Que cherchaient-ils au juste, qu’espéraient-ils ? Il n’ y avait plus que quelques toutes petites années qui les séparaient de la trentaine, et cette perspective, de jour en jour, devenait de plus en plus effrayante. Ce n’étaient pas tant des questions de retraite, des questions professionnelles, des questions de couple qui les minaient ( même si les parents ne manquaient jamais de revenir sur ces points lors des repas du dimanche), mais plus encore la confusion devant les enjeux de toutes ces questions. Et puis que faire de cet inavouable désir de gloire et de reconnaissance, de ce désir d’être enfin un artiste, maudit ou reconnu, mais un artiste avant tout….Et voilà que cette maudite salle des fêtes les obligeait, dans l’urgence en plus, à agir. Pourquoi se faire chier à la décorer, pour qui ? Pour des ami(e)s qui viendraient à B., faute de mieux ? Pour s’éclater jusqu’à six heures du mat derrière les consoles, et ensuite, encore tout étourdis de musique, ranger une salle aussi minable que leur rêve de célébrité ? Tonton, avec son gros bide de propriétaire, sa clope au bec et sa concession BMW, qu’est-ce qu’il pouvait en avoir à faire de ces cinq jeunes crétins ? Des questions, des putains de questions et le Kleub qui ne pouvait survivre que dans l’issue de réponses individuelles.. A quoi bon se tenir au chaud dans le confort douillet d’un collectif, si, individuellement, on flanchait devant la première décision ? Jonas tenta bien une petite discussion purement rhétorique, du genre on ne va pas se plier devant ton ultimatum, on peut bien se donner un peu de temps pour réfléchir, mais ça sentait trop le réchauffé pour que les autres le suivent. On ne sortirait pas de l’appart’ sans avoir donné son avis. 

Jonas, qui avait fait de la légèreté son carburant principal, fit un dernier essai,  trouvant pour une fois que l’heure était grave. Il se lança dans un discours qui allait l’étonner lui-même, tant, au fur et à mesure, il en saisissait l’importance et la sincérité. 

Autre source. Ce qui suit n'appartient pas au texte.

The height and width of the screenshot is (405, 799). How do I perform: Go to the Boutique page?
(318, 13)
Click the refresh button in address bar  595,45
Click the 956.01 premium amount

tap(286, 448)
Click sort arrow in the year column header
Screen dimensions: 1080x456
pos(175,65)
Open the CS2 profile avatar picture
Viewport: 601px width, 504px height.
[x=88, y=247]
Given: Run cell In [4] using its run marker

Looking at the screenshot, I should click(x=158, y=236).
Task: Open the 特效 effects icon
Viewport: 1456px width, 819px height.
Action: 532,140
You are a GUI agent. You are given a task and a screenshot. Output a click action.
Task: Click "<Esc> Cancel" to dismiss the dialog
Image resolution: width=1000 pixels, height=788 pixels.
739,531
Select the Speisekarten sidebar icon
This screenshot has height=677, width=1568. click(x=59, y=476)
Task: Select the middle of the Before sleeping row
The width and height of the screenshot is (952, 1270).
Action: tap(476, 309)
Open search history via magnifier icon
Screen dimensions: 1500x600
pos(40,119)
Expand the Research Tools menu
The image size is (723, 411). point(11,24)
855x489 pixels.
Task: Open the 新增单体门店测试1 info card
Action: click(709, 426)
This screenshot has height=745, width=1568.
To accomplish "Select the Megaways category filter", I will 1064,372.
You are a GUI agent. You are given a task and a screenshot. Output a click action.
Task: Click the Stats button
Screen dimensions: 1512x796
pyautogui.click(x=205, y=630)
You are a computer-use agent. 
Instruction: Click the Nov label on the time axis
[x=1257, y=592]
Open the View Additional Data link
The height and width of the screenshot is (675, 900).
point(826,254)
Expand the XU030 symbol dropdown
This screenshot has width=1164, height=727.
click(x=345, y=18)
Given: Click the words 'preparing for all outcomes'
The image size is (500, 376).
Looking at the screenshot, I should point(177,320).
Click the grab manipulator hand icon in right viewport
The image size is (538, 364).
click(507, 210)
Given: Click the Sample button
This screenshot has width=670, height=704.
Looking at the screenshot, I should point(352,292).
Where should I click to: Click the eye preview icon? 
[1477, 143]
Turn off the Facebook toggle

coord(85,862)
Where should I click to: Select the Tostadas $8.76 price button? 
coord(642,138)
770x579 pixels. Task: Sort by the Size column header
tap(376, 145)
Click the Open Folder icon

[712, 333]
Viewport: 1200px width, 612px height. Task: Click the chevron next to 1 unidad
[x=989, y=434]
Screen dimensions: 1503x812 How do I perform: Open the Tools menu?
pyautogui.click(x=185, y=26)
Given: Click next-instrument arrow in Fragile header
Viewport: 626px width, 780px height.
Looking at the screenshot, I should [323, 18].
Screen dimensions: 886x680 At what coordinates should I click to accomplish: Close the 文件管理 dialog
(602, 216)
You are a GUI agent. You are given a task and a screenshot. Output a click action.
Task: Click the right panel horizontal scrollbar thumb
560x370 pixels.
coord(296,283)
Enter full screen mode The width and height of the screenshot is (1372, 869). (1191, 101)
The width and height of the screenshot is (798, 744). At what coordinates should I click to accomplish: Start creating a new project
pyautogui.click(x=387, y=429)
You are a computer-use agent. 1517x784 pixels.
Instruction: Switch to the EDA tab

Mais qu’est-ce qu’on risque ? Une salle vide, des emmerdes avec les keufs, le voisinage, le ridicule ? C’est maintenant qu’on est ridicule, on devrait hurler de joie d’avoir enfin un lieu, un lieu à nous. On devrait sortir le Champomy et faire la danse des canards, se dire qu’il est quatre heures du mat’, que la vie est belle, qu’on est jeune, con ou génial et on est là à se demander ce qu’on va répondre. Moi je sais ce qu’on va répondre, on va dire “oui” et plutôt deux fois qu’une, on va se dire que notre première soirée sera la plus belle, la plus musicale, la plus folle. On va se défoncer et on va arrêter d’être dedans-dehors et d’être nulle part. Et puis ne me faites pas le coup du petit fils à papa qui ne connaît pas la vie. Cellule de crise, demain soir, chez moi. D’ici là, Victor, tu confirmes ça à Tonton et tu lui demandes dans la foulée un date pour visiter la salle. Je ne me fais pas d’illusion, elle va puer la tristesse et le préfabriqué mais on s’en fout, vous comprenez, on s’en fout !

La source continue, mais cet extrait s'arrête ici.